#### WORK TO COMPLETE:
Your answer must consist solely of the lines from the one containing "At what coordinates" through the last line of the records below, reproduced exactly, with all pictures omitted.

#### MATERIAL SHOWN:
[Start of Attachment]
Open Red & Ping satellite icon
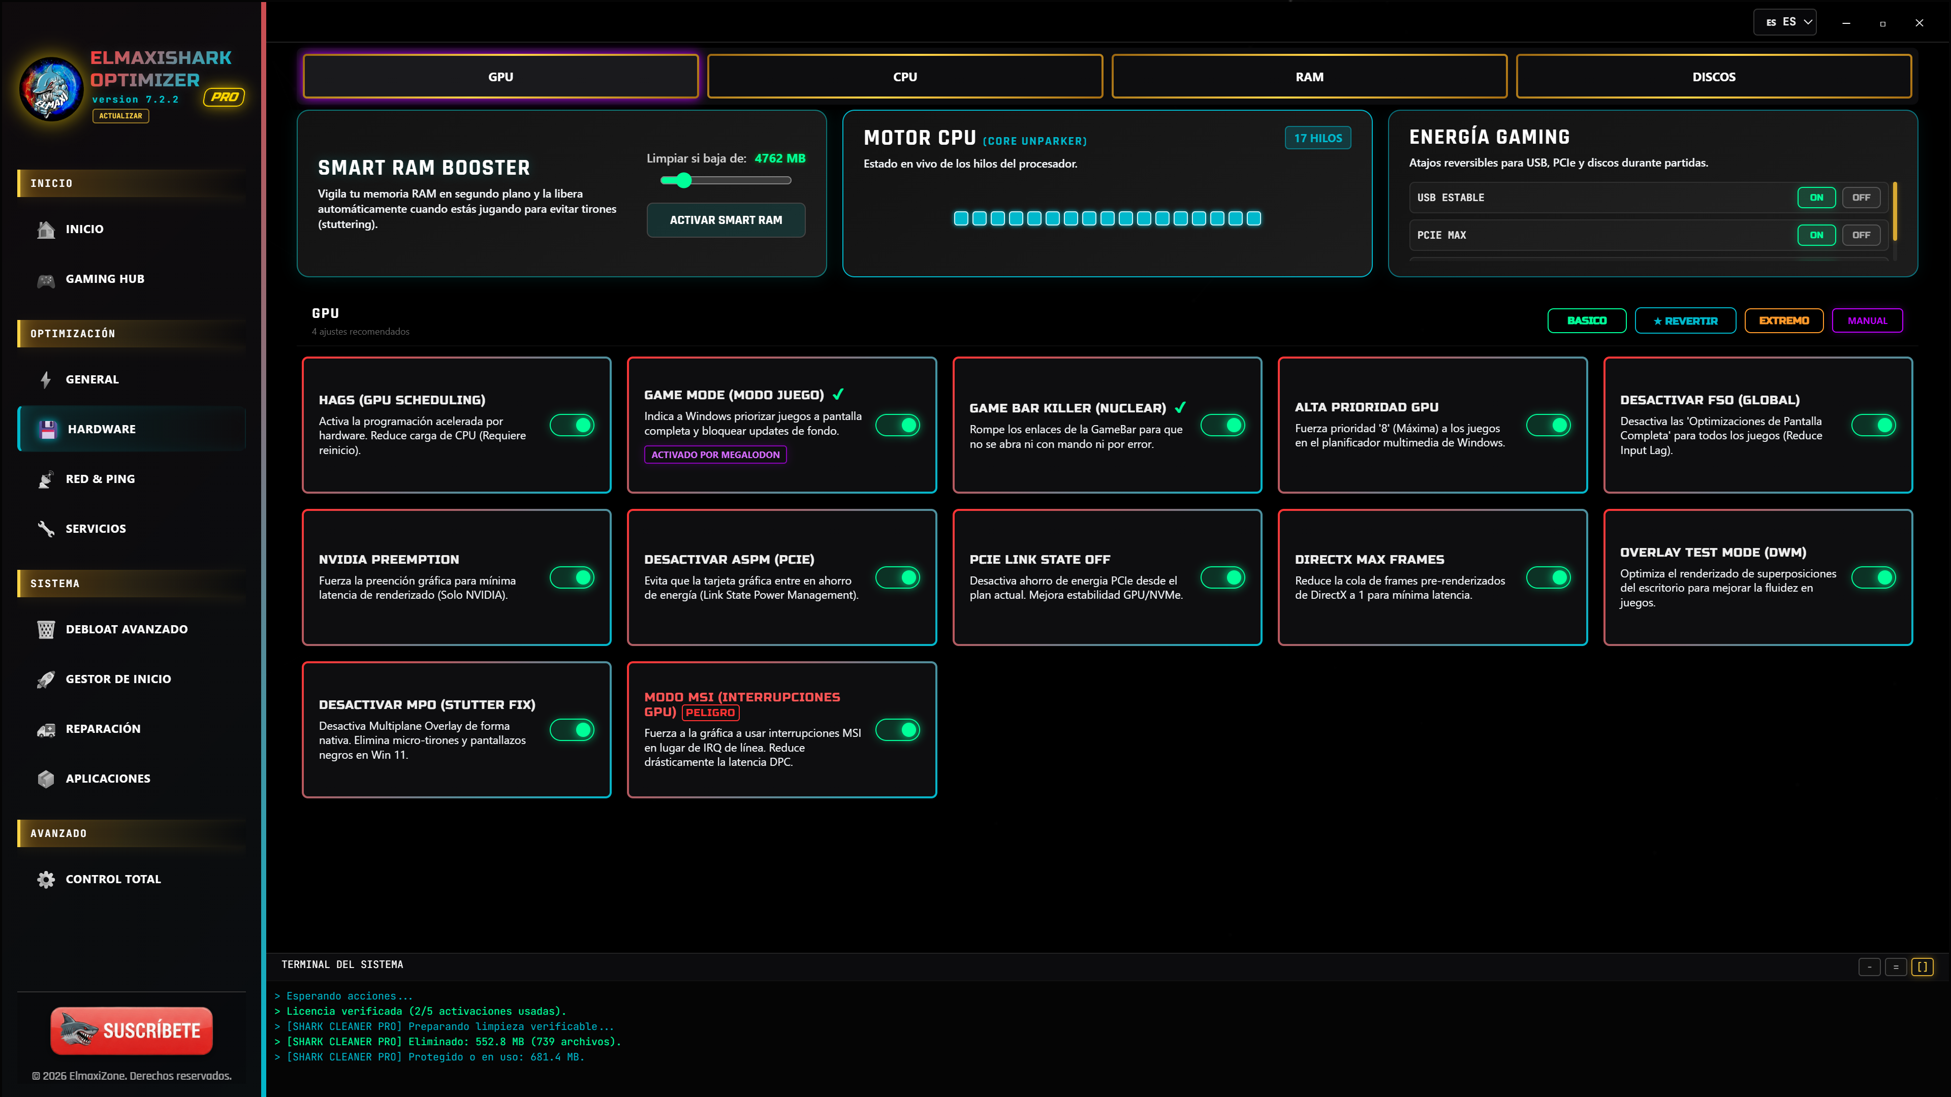Viewport: 1951px width, 1097px height. pyautogui.click(x=46, y=479)
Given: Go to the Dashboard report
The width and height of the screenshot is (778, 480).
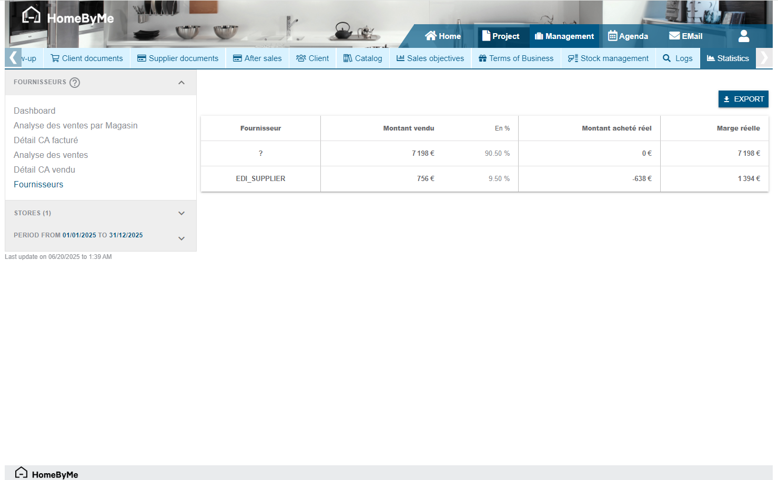Looking at the screenshot, I should pos(35,111).
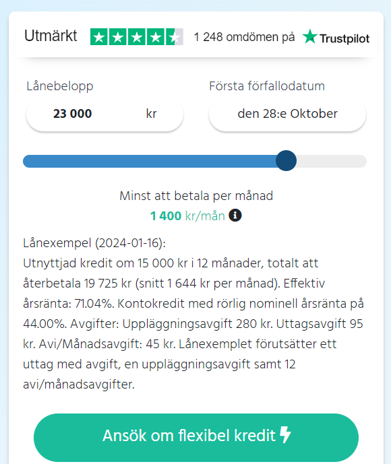Click Ansök om flexibel kredit button
391x464 pixels.
196,437
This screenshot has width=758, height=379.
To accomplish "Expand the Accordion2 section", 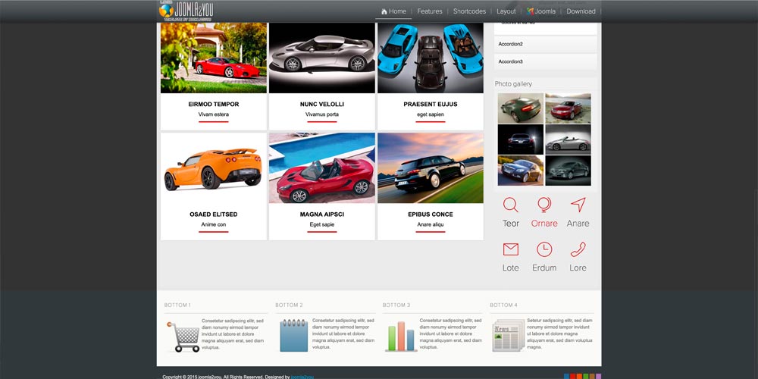I will [545, 44].
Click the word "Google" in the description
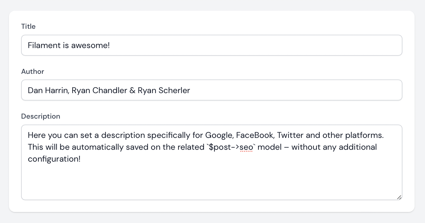 point(219,135)
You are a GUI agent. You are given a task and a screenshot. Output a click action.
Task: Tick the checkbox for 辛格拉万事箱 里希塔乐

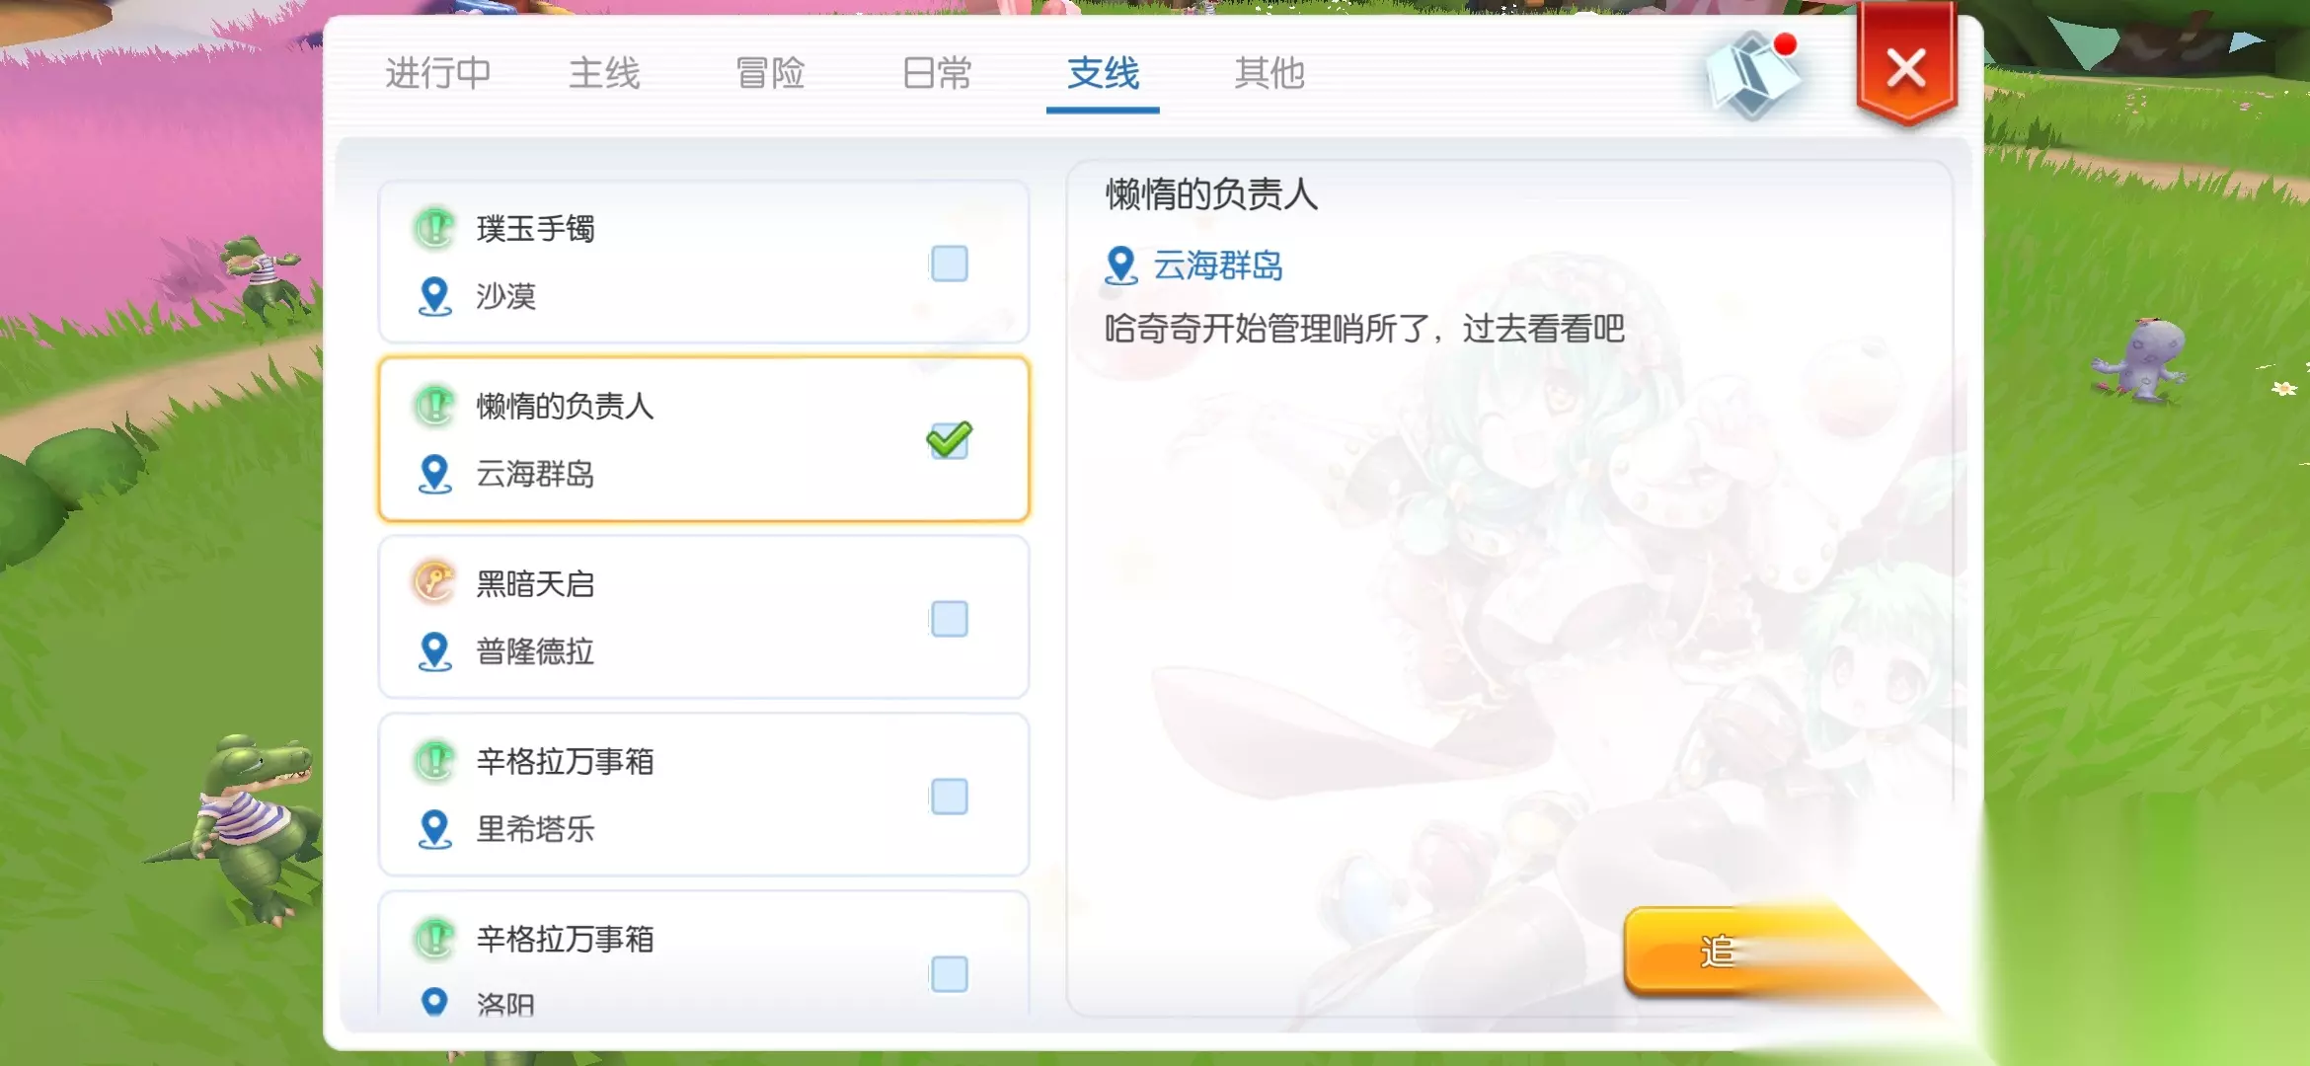949,797
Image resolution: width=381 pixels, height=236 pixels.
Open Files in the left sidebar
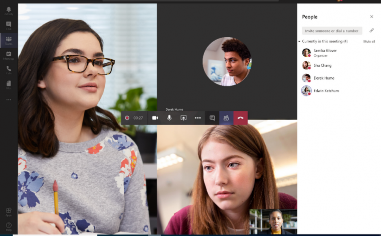point(9,84)
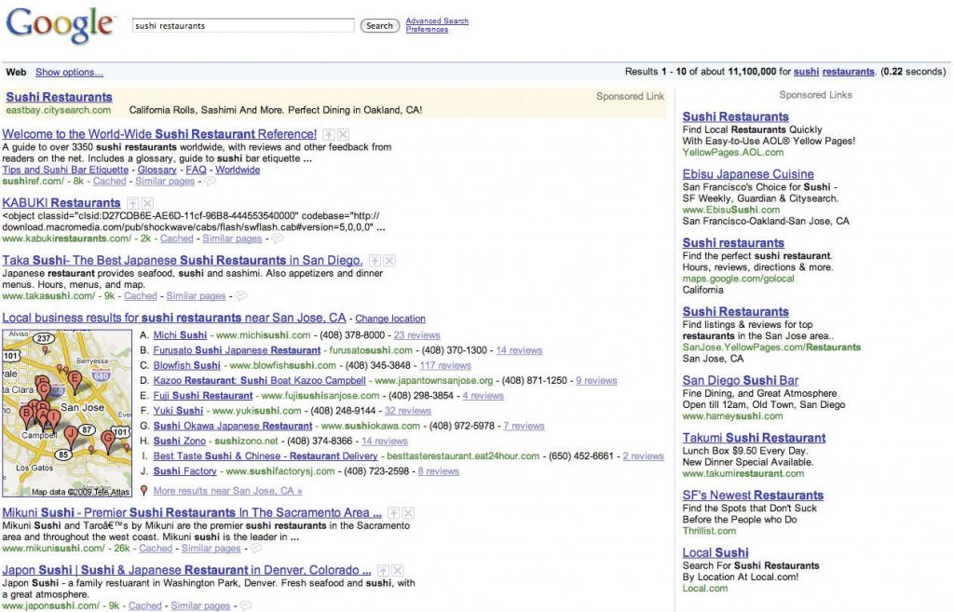Remove the Mikuni Sushi result with X icon

[407, 513]
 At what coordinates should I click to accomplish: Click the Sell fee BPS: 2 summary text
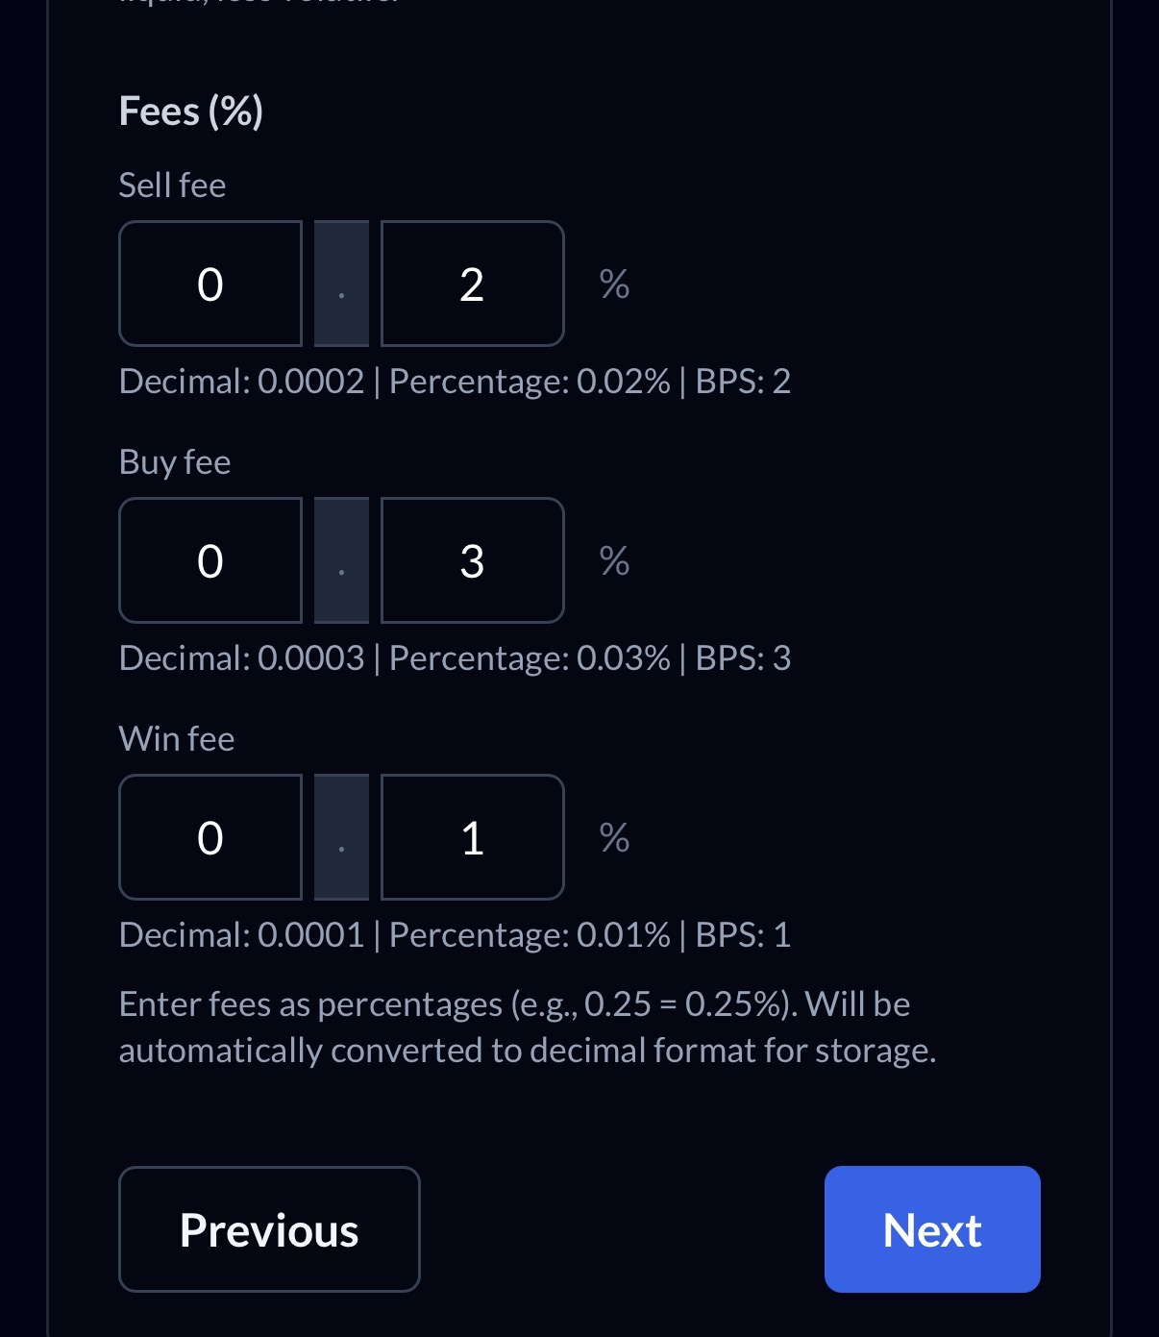(743, 382)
[End of Attachment]
#### EXERCISE OUTPUT:
 At what coordinates should I click to accomplish: Click the Sell fee BPS: 2 summary text
(743, 382)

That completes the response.